DATA SHOWN ->
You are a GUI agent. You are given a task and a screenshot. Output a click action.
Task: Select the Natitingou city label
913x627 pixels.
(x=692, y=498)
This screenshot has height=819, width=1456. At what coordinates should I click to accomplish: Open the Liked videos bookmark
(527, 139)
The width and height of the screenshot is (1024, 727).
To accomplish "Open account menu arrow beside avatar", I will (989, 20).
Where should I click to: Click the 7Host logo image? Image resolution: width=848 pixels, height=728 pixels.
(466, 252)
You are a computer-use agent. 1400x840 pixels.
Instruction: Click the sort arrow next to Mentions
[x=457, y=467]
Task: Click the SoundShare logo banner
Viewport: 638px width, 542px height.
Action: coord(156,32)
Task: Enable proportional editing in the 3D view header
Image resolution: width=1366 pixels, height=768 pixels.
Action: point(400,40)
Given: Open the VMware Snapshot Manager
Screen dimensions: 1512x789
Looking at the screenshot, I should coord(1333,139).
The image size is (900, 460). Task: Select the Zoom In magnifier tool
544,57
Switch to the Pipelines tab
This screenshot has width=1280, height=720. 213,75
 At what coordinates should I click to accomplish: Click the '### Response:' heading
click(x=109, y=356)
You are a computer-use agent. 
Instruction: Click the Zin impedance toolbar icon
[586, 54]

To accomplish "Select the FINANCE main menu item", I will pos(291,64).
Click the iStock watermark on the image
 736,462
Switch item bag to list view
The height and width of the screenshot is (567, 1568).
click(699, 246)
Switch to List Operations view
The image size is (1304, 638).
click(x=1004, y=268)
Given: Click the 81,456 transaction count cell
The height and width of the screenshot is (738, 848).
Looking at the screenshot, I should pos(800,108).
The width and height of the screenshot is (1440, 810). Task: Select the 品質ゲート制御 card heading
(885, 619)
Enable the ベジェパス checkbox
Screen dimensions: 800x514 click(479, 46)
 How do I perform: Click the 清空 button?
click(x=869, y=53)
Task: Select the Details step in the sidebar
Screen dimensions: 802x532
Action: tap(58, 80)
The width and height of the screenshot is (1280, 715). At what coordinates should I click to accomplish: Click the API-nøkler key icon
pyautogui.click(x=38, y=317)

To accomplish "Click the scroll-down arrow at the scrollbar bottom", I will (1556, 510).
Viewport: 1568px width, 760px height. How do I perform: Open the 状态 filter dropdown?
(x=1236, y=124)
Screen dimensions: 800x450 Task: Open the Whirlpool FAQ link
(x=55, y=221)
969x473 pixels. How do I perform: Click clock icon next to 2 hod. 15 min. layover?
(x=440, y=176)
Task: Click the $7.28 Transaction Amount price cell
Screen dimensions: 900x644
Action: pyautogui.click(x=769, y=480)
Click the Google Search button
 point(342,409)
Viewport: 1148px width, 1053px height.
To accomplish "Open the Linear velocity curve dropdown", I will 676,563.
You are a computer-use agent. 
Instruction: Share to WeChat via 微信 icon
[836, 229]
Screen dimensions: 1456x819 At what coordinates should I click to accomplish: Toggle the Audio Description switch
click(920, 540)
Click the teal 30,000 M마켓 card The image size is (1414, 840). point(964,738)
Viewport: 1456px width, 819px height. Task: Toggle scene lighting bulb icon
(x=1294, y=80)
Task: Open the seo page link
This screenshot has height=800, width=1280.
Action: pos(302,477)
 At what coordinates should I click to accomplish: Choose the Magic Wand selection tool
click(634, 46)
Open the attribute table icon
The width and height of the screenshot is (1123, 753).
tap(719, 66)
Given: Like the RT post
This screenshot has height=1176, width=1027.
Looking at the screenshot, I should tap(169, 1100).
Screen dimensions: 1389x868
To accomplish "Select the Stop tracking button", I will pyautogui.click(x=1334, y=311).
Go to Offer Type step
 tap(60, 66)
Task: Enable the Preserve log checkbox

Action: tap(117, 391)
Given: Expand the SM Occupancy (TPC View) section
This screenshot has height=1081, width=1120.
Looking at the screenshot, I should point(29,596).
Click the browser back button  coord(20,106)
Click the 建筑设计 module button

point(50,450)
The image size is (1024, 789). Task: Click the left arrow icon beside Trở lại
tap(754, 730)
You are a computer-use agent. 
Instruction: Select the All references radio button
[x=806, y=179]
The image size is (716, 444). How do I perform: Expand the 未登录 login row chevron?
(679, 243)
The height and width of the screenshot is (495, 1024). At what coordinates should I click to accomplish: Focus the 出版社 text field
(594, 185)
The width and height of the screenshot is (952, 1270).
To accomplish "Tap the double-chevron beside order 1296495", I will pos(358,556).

DESCRIPTION OF THE TASK -> Format the lines above, from the line containing "The width and height of the screenshot is (952, 1270)." through the last line, inclusive, as a JSON list of strings, one string per line and no blank lines.

EXERCISE ANSWER ->
[
  "The width and height of the screenshot is (952, 1270).",
  "To accomplish \"Tap the double-chevron beside order 1296495\", I will pos(358,556)."
]